> [Goal]: Copy out all of the data below line for line, without changing a single character.

Entries on locating words and elements
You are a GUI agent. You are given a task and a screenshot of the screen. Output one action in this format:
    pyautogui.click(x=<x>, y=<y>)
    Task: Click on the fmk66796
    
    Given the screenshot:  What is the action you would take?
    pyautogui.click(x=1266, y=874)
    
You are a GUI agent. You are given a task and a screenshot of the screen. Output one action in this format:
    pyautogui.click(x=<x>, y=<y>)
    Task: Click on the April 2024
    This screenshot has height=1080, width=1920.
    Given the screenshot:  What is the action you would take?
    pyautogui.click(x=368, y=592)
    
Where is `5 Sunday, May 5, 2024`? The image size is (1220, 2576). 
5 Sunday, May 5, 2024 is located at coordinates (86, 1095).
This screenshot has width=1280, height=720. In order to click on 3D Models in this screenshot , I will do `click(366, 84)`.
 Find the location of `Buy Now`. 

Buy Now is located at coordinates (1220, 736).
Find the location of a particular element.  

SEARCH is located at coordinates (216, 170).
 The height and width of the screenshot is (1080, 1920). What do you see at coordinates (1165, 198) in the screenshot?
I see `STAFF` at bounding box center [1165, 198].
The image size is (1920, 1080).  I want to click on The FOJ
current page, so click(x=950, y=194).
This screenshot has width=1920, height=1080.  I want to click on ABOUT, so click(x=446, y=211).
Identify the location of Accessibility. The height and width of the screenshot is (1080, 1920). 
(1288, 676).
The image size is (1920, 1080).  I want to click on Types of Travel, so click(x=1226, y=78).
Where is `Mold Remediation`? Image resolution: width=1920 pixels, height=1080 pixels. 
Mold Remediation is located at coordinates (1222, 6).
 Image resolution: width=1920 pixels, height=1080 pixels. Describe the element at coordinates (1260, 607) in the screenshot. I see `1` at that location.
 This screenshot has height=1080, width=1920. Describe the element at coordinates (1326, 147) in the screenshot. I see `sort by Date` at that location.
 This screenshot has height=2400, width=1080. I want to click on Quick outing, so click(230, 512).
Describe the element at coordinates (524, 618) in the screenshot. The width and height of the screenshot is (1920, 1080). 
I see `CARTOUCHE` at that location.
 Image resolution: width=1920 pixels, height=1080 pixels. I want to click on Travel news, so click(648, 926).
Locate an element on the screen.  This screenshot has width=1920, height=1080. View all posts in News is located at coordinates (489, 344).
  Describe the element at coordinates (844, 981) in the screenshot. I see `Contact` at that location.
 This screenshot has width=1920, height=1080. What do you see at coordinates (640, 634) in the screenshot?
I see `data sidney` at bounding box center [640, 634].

> [Solution to the problem]:
You are a GUI agent. You are given a task and a screenshot of the screen. Output one action in this format:
    pyautogui.click(x=<x>, y=<y>)
    Task: Click on the fmk66796
    
    Given the screenshot:  What is the action you would take?
    pyautogui.click(x=1266, y=874)
    
You are a GUI agent. You are given a task and a screenshot of the screen. Output one action in this format:
    pyautogui.click(x=<x>, y=<y>)
    Task: Click on the April 2024
    This screenshot has height=1080, width=1920.
    Given the screenshot:  What is the action you would take?
    pyautogui.click(x=368, y=592)
    
Where is `5 Sunday, May 5, 2024`? The image size is (1220, 2576). 
5 Sunday, May 5, 2024 is located at coordinates (86, 1095).
This screenshot has width=1280, height=720. In order to click on 3D Models in this screenshot , I will do `click(366, 84)`.
 Find the location of `Buy Now`. 

Buy Now is located at coordinates (1220, 736).
Find the location of a particular element.  

SEARCH is located at coordinates (216, 170).
 The height and width of the screenshot is (1080, 1920). What do you see at coordinates (1165, 198) in the screenshot?
I see `STAFF` at bounding box center [1165, 198].
The image size is (1920, 1080).  I want to click on The FOJ
current page, so click(x=950, y=194).
This screenshot has width=1920, height=1080.  I want to click on ABOUT, so click(x=446, y=211).
Identify the location of Accessibility. The height and width of the screenshot is (1080, 1920). 
(1288, 676).
The image size is (1920, 1080).  I want to click on Types of Travel, so click(x=1226, y=78).
Where is `Mold Remediation`? Image resolution: width=1920 pixels, height=1080 pixels. 
Mold Remediation is located at coordinates (1222, 6).
 Image resolution: width=1920 pixels, height=1080 pixels. Describe the element at coordinates (1260, 607) in the screenshot. I see `1` at that location.
 This screenshot has height=1080, width=1920. Describe the element at coordinates (1326, 147) in the screenshot. I see `sort by Date` at that location.
 This screenshot has height=2400, width=1080. I want to click on Quick outing, so click(230, 512).
Describe the element at coordinates (524, 618) in the screenshot. The width and height of the screenshot is (1920, 1080). 
I see `CARTOUCHE` at that location.
 Image resolution: width=1920 pixels, height=1080 pixels. I want to click on Travel news, so click(648, 926).
Locate an element on the screen.  This screenshot has width=1920, height=1080. View all posts in News is located at coordinates (489, 344).
  Describe the element at coordinates (844, 981) in the screenshot. I see `Contact` at that location.
 This screenshot has width=1920, height=1080. What do you see at coordinates (640, 634) in the screenshot?
I see `data sidney` at bounding box center [640, 634].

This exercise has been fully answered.